**Requirement**. Beginning with the line that includes "Open the ScreenTip style dropdown" and ending with the last line of the entries below, set down each line exactly; include no pictures.
================================
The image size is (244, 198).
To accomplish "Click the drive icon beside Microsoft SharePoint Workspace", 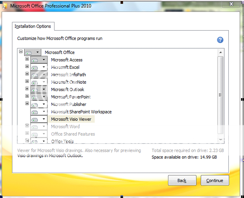I will pos(34,112).
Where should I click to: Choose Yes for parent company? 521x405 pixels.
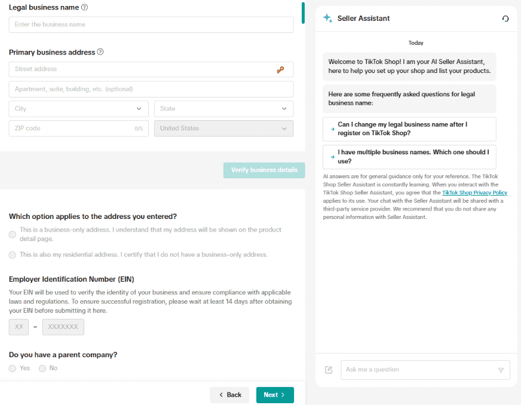(x=13, y=369)
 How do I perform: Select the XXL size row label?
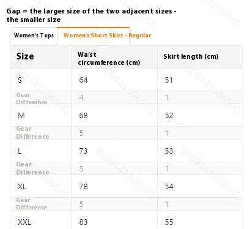click(24, 222)
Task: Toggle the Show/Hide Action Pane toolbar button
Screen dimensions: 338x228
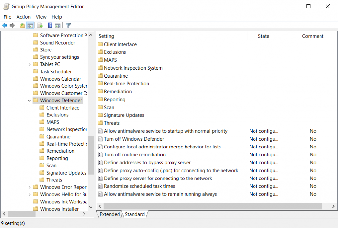Action: click(58, 25)
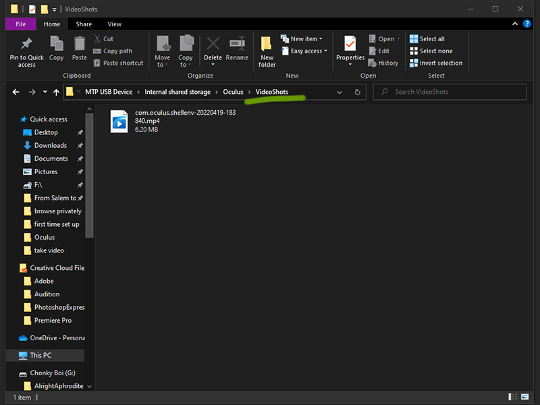Click the Up arrow navigation button
The image size is (540, 405).
point(56,92)
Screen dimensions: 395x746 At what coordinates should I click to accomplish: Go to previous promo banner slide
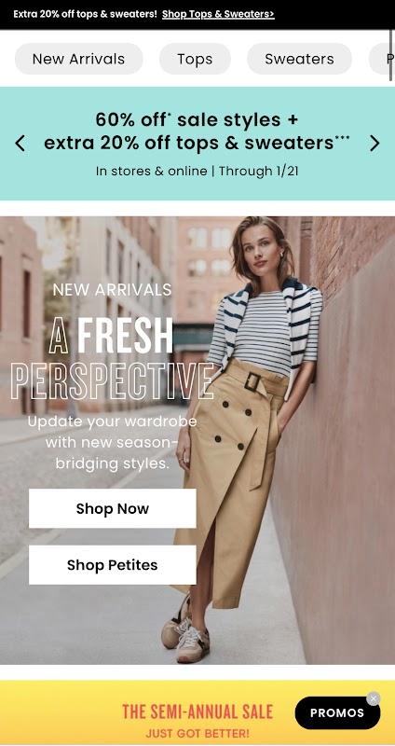coord(20,143)
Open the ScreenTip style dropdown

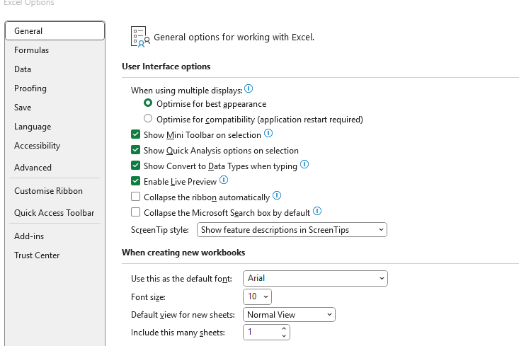click(x=292, y=230)
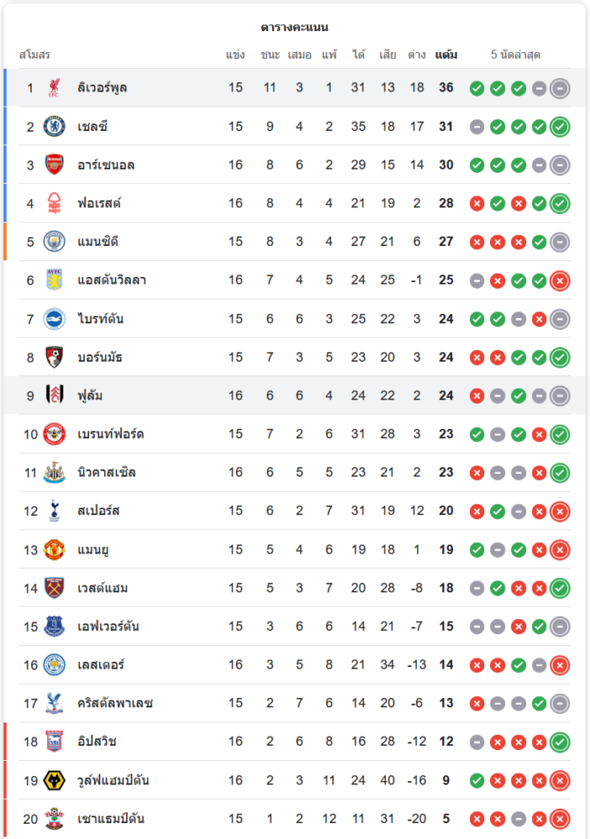Click the 5 นัดล่าสุด column header

(515, 55)
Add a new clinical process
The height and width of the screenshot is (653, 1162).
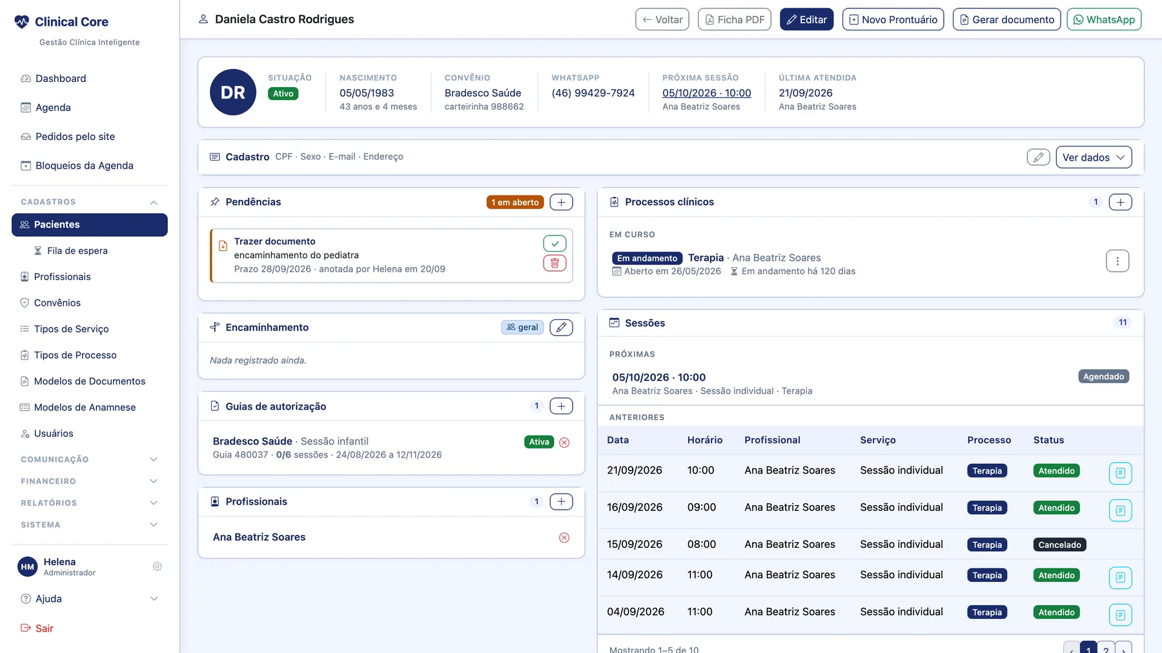(x=1120, y=202)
================================
**Your solution**.
Open the ScreenTip style dropdown

click(x=292, y=230)
Click the 5 นัดล่าสุด column header

(515, 55)
Add a new clinical process
The height and width of the screenshot is (653, 1162).
(x=1120, y=202)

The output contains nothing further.